I don’t get it.
I’ll be honest. I’m not understanding some parts of this Kansas-Missouri rivalry.
But let’s start with the part that I do get.
I moved to Missouri three years ago and, almost immediately, heard about the Kansas-Missouri rivalry. I heard that legendary basketball coach Norm Stewart used to joke that he’d never spend a dime in Kansas. I heard that, over in Lawrence, they wore their “Muck Fizzou” T-shirts.
As an East Coast kid who grew up hating the New York Yankees, I understood instantly.
Sports rivalries. Sports hate.
Hating the Yankees, for years, drove my appreciation of baseball. I get it.
To have a good guy, you need a bad guy. It’s a plot line that has driven pro wrestling for years. My son, who was a boy at the time, understood it when Hulk Hogan turned from good guy to bad guy and then back to good guy.
It was like a play. Not real, but a lot of fun.
My 8-year-old son, throwing himself off the top of the sofa because we didn’t have any turnbuckles around the house, got it. I got it.

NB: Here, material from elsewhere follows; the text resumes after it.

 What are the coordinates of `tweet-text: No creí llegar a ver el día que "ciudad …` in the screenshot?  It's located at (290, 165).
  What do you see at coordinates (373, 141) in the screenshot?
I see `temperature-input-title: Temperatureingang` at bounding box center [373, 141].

But now here’s what I don’t get.
The Civil War?
As a relatively new Missouri resident, it didn’t take much reading to figure out that Missouri was on the wrong side of the slavery issue.
But that question was solved a long time ago, wasn’t it?
Slavery was bad. And here’s another notion: It wasn’t funny either.
William Quantrill burned Lawrence almost 150 years ago. But I’m pretty sure it didn’t have anything to do with football.
Which should be what this rivalry is about this weekend.
So why is Quantrill being debated on Internet chat boards in advance of a football game?
As I write this, there’s a guy walking around the newsroom with a T-shirt that says “Kansas. Keeping America safe from Missouri since 1854.” It has a picture of John Brown on it.
I’m sure the folks who printed the T-shirt thought it was clever.
I don’t see the connection.
I understand sports hate. I even enjoy it. Remember my relationship with the Yankees?
But sports hate is different than real hate. And sports is different from war.
A few years ago the universities of Missouri and Kansas changed the name of these Missouri-Kansas sporting events from “The Border War” to “The Border Showdown.”
It was an important change. This is a football game.
There’s a war going on, and this isn’t it. Or, more to the point, the Civil War did go on, but this isn’t it.
Which brings us to Saturday night.
It’s the biggest football game of the season this far, maybe the biggest game in the Kansas-Missouri rivalry.
I don’t want to spoil anyone’s fun.
But let’s understand the distinction here.
Go ahead, hate the Jayhawks. Just hate them the right way.
Greg Bowers is sports editor of the Columbia Missourian.